Gill Foundation
- Formation: 1994
- Founder: Tim Gill
- Tax ID no.: 84-1264186
- Headquarters: Denver, Colorado
- Location: United States;
- Website: https://gillfoundation.org

= Gill Foundation =

American LGBT rights foundation

The Gill Foundation is an American philanthropic foundation based in Denver, Colorado. It is one of the funders of efforts to secure full equality for lesbian, gay, bisexual, and transgender (LGBTQ) people in the United States. The foundation's mission is "to secure equal opportunities for all Americans, regardless of sexual orientation or gender identity and expression."

== History ==
The Gill Foundation was founded by Tim Gill in 1994, two years after the passage of Amendment 2, a Colorado ballot initiative denying lesbian, gay, and bisexual people equal protection under the law. As of 2017, the foundation had granted more than $335 million to various nonprofits.

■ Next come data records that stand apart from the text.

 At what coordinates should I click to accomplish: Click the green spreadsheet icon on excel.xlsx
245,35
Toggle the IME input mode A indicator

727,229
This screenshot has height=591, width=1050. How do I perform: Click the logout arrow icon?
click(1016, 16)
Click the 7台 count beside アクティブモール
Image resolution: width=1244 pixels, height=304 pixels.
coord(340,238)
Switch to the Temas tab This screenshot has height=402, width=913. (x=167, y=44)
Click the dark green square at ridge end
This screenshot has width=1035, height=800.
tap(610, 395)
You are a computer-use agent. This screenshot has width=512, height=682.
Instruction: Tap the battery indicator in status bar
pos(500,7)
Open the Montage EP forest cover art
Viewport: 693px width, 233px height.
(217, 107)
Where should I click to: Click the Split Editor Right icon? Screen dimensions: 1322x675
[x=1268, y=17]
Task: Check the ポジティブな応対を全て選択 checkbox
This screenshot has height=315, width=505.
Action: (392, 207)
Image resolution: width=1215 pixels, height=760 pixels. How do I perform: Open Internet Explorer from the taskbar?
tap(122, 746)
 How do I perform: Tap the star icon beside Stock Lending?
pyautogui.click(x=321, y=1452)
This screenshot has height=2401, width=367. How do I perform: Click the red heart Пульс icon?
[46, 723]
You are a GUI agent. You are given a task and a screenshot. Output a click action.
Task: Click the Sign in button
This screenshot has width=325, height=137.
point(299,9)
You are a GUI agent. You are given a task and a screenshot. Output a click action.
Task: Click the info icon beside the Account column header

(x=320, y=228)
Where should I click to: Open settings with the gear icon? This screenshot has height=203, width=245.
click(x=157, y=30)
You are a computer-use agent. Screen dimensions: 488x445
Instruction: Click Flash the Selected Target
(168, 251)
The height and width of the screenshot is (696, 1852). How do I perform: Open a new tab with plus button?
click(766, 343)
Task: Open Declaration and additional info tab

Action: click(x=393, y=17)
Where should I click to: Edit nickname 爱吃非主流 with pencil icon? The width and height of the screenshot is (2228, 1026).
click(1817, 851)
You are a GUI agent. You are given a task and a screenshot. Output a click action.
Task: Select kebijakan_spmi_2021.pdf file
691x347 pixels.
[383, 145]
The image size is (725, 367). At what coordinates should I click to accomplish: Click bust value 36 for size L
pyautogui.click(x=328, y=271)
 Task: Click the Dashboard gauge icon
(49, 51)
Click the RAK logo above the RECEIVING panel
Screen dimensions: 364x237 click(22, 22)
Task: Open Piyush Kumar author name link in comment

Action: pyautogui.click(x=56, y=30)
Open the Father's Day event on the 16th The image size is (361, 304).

In 2004, the Association of Fundraising Professionals (AFP), the largest association of charitable fundraisers in the world, honored the Gill Foundation with its Outstanding Foundation award.

On April 1, 2025, Kate Kendell was announced as the new CEO of the foundation, with a start date of May 7.

==Grant-making activities==
The Gill Foundation supports nonprofit organizations in the United States working to bring about equality for LGBT people. Beyond its grant-making, the foundation also has been recognized for its OutGiving program, through which the foundation seeks to build a larger base of philanthropists giving strategically in support of LGBT causes. In recognition of the OutGiving program, Liberty Hill Foundation honored Tim Gill with its Upton Sinclair Award in 2011 "for his vision, passion and leadership in helping to create and continuing to inspire the modern day LGBTQ donor movement."

The Gill Foundation invests a significant portion of its funding in its home state of Colorado, supporting nonprofits working to improve the quality of life for all Colorado residents. In 2016, $1.7 million was invested in Colorado organizations. Its Gay & Lesbian Fund's $1 million challenge grant in 2005 to the Mile High chapter of American Red Cross was one of the largest non-corporate donations in the country for Hurricane Katrina disaster relief.

At its inception, the Gill Foundation office was based in Colorado Springs. In June 2012, to consolidate operations, the Gill Foundation closed down the office in Colorado Springs while continuing its presence in Denver. The foundation donated the Colorado Springs building to Rocky Mountain PBS to create the Tim Gill Center for Public Media. The foundation reevaluated the future direction of the Gay & Lesbian Fund, although it remains committed to its Colorado programs.